If someone had told him five years ago he was going to open his own restaurant, he'd have told them they were full of shit. But look at him now, owner of his own place.
Ninety-Two was shiny and new-sort of. He'd had the old building renovated after he'd bought the property, so it still felt like it belonged in this neighborhood. He made sure it didn't look too trendy, keeping a lot of the original details intact both inside and out. He was more in favor of restaurants that felt comfortable-like home. He wanted his customers to feel as if they could come in, sit down, and feel at ease.

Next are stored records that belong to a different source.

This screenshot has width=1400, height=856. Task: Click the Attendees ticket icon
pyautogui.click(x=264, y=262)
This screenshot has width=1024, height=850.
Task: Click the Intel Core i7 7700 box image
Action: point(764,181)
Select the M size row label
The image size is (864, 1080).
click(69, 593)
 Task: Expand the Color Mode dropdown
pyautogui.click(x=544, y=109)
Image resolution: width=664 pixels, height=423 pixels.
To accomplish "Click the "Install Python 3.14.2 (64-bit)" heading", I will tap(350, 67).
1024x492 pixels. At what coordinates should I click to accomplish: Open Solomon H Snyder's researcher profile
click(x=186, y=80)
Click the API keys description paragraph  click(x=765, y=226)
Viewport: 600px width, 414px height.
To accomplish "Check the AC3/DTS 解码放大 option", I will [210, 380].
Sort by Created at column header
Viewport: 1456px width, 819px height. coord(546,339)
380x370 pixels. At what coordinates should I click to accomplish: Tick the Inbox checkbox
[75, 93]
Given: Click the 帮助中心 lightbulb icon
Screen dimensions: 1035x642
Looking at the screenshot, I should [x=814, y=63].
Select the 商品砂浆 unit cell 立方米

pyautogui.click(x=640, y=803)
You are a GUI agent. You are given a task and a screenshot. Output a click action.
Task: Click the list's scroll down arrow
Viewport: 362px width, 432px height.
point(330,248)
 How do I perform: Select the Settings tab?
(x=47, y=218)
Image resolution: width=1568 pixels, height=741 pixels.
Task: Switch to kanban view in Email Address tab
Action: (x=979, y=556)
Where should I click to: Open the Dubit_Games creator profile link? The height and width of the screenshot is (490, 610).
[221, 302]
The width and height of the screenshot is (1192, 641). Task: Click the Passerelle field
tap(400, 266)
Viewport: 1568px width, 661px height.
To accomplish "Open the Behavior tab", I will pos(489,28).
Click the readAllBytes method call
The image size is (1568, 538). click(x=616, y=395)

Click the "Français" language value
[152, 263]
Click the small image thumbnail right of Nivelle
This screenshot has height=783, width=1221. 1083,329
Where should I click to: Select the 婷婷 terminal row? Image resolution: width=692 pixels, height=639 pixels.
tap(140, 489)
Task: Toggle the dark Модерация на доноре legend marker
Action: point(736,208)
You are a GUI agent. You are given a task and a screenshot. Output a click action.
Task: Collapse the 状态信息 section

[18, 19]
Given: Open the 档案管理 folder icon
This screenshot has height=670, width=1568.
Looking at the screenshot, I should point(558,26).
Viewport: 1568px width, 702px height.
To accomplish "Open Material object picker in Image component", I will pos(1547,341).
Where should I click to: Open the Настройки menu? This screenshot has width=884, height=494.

They'd been filled to capacity since they opened two weeks ago and so far things were going well. He took that as a sign that his inclination to keep it simple appealed to others as well. Besides, it was damn good food, he'd made sure of that. But still, opening a restaurant was a risky proposition and he didn't want to get too cocky. He knew Ninety-Two needed all the good press and attention it could get. Which was why he was sitting here. Right now one of the major entertainment media outlets was doing a feature on the restaurant. Great for publicity, but it meant camera crews, bright lights and a lot of damn people in the way of regular business. He had already wandered around and apologized to his patrons, who seemed to take it all in stride. He hoped the crews would grab all the film and sound bites they wanted and get the hell out shortly.
"This is so thrilling, Flynn."
He dragged his gaze away from the camera crews and onto Natalie, the woman he'd been dating the past few weeks. She was a looker, for sure, with beautiful auburn brown hair that teased her shoulders and the most incredible green eyes he'd ever seen.
"Yeah, thrilling isn't the first thing that popped into my head when the crews showed up today."
Natalie grabbed his hand. "Oh, come on. Who doesn't want to be on TV?"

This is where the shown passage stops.